Saturday bouldering at the Climbing Works was great fun and I will do a ‘wall write up’ later on. The day also involved more gear shopping, more coffee and a lot of reading time. The weather looked up on Monday and we hoped to get at least a few climbs in before heading back. By now Kane had a bad head cold and I’d been fighting sinusitis all week so it was a bit of a longshot. I romped up a lovely severe with a rancid move at the crux of the climb, onvolving a handjam (a large amount of handjamming this weekend) – push your hand into the crack then twist it so it fits, then weight your hand and work your feet up until your high enough to go for the next move – rancid but totally satisfying once you’ve made it work. The final route tore shreds off us; Kane led but had no energy and it was hard work; then following I made a right pigs ear of the traverse, over confident and not planning what I was doing slipped on a handjam, got a cam stuck and had to take off more chunks of skin trying to get the cam out. It was time to go home.

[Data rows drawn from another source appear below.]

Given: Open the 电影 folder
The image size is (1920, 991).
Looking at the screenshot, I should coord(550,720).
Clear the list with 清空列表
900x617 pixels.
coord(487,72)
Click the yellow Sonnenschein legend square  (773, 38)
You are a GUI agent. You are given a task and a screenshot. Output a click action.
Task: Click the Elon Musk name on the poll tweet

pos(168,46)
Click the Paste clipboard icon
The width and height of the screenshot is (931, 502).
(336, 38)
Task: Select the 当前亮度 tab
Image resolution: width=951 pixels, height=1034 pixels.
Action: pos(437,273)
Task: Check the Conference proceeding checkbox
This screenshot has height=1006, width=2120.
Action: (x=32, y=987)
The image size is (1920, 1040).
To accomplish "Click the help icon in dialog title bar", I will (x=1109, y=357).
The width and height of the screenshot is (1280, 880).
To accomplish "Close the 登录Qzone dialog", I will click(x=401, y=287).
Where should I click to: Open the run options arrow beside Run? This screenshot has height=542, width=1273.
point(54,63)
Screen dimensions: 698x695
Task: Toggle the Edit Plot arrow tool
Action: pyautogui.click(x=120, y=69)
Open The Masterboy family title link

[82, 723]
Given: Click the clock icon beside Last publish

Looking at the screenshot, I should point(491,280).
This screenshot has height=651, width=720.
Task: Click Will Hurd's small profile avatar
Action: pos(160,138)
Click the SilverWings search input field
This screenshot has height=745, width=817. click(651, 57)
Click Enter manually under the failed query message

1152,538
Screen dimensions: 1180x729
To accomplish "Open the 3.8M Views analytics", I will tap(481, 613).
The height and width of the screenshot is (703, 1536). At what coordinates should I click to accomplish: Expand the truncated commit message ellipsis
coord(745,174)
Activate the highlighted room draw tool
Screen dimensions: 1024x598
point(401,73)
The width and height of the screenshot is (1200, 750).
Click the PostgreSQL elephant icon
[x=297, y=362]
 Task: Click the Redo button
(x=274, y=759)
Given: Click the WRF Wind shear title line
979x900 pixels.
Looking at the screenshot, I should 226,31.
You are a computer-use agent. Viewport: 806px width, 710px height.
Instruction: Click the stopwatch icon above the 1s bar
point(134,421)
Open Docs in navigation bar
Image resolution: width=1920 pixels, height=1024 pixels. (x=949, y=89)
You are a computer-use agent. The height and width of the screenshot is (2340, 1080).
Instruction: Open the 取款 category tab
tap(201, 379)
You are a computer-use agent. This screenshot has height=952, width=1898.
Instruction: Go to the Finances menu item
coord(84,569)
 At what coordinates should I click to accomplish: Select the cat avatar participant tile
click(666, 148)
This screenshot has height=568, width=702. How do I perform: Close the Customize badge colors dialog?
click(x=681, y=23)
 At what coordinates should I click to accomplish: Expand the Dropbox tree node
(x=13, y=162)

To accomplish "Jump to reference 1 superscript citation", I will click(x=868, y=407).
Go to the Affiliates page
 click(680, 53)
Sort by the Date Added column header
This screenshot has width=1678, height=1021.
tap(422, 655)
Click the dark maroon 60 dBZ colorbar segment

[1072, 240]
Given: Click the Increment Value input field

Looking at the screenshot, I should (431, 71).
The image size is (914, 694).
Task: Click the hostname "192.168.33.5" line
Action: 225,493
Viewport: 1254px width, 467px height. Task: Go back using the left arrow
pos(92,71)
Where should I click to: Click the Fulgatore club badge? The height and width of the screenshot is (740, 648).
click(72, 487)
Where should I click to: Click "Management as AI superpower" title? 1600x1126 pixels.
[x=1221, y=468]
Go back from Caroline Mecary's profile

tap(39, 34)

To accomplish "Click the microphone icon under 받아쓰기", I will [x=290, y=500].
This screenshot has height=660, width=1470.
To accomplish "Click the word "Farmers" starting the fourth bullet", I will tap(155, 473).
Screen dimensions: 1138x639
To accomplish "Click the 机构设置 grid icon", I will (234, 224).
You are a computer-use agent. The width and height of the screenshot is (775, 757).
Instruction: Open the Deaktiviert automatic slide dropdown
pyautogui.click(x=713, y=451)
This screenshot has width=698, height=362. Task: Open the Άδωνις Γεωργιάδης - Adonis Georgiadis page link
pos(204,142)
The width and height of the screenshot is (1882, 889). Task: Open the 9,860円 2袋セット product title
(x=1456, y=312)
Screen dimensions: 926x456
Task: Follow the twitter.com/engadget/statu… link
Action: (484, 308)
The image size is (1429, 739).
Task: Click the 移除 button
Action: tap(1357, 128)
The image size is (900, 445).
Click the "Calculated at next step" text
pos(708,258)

The drive was surprisingly pleasant. After a last cream tea in Hathersage (thank you Outside.co.uk I cannot fail to enter for coffee without leaving with gear and you have most of my spending money now but it was definitely worth it), we set off. We made a brief detour around Rutland water and had a shandy in the outstandingly odd village of Hambleton which is in the middle of the lake. The route down the A1 and remarkably around the M25 was pleasantly clear and easy. We have left everything in the van in a complete mess and that’s todays job – sorting and tidying.

I had set my sights high this weekend. This is a good idea if you’re doing it for the right reasons, but I wasn’t. I wanted to ‘achieve’ things, to make sure the fact that we weren’t in the Gower with friends wouldn’t be ‘wasted’. That’s not how things work though. Yes be excited, set goals; set aspirational goals, set achievable goals, then laugh all over them and enjoy life as it comes, every moment of it; damp moments, sharp edged rock moments, smiling moments, chalky moments, stupid moments, bright moments. Fabulous.